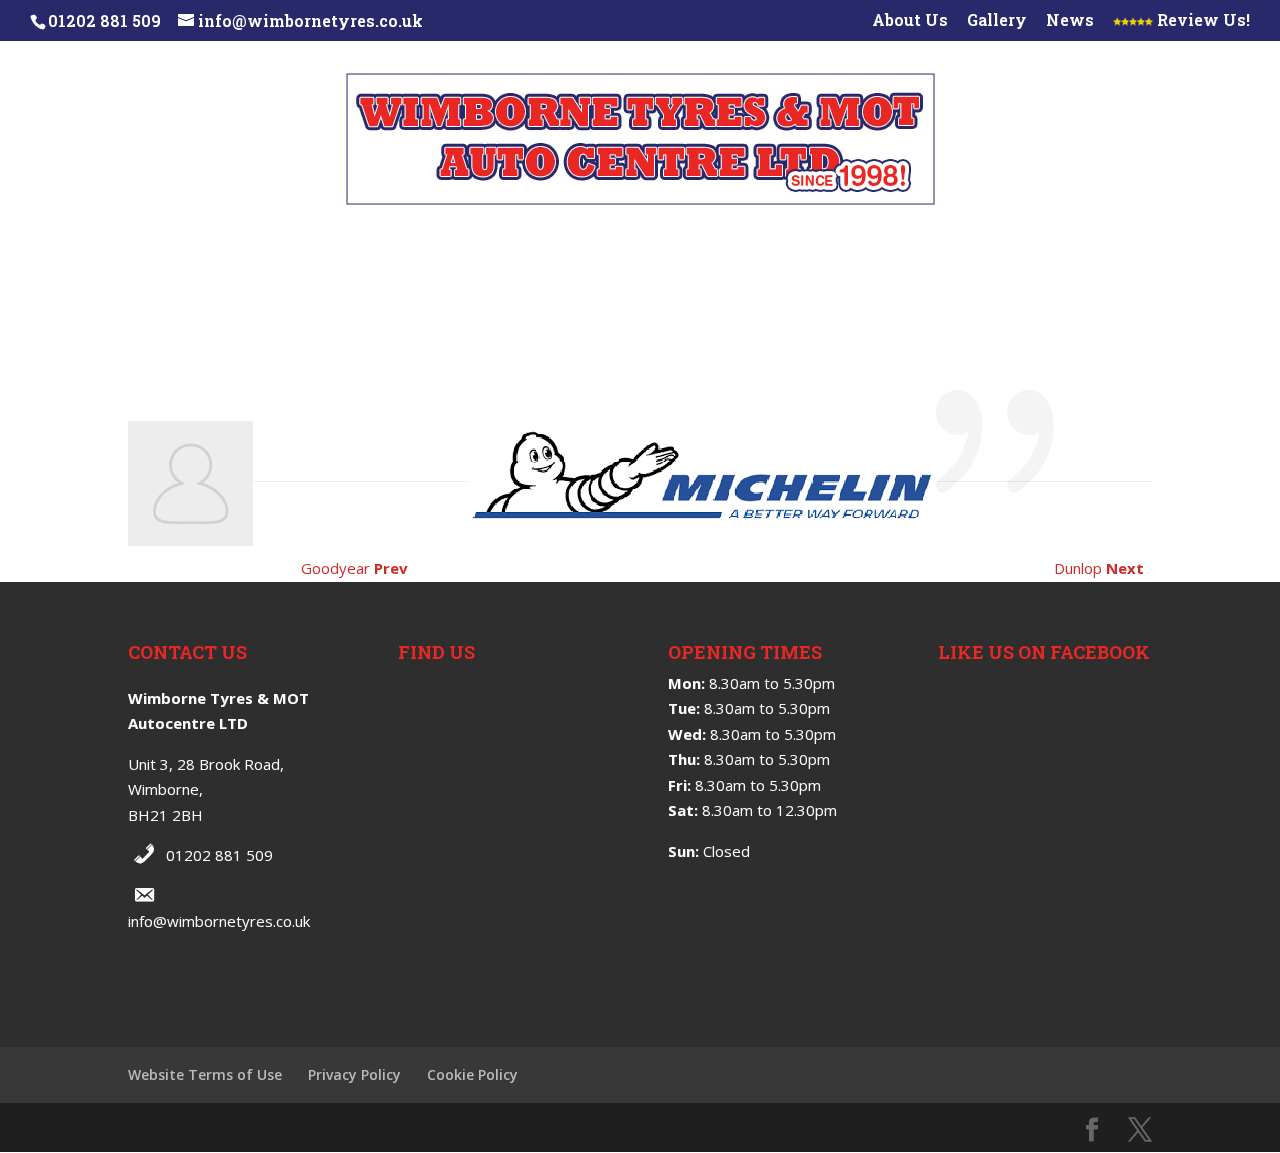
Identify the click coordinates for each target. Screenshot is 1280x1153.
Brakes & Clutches (522, 244)
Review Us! (1201, 21)
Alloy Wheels (701, 244)
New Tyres (340, 244)
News (1070, 21)
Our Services (205, 244)
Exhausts (839, 244)
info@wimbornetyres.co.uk (219, 921)
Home (94, 244)
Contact (846, 293)
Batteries (1141, 244)
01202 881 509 (219, 855)
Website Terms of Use (205, 1074)
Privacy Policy (354, 1074)
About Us (910, 21)
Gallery (997, 21)
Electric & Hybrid (700, 293)
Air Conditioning (990, 244)
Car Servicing (455, 293)
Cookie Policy (472, 1074)
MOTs (569, 293)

-- -- --

→ **ACTIVITY**:
Lines from the one containing "Website Terms of Use (205, 1074)" through the end of the entries above must be copied exactly; include both ends and no other lines.

→ **EXERCISE SOLUTION**:
Website Terms of Use (205, 1074)
Privacy Policy (354, 1074)
About Us (910, 21)
Gallery (997, 21)
Electric & Hybrid (700, 293)
Air Conditioning (990, 244)
Car Servicing (455, 293)
Cookie Policy (472, 1074)
MOTs (569, 293)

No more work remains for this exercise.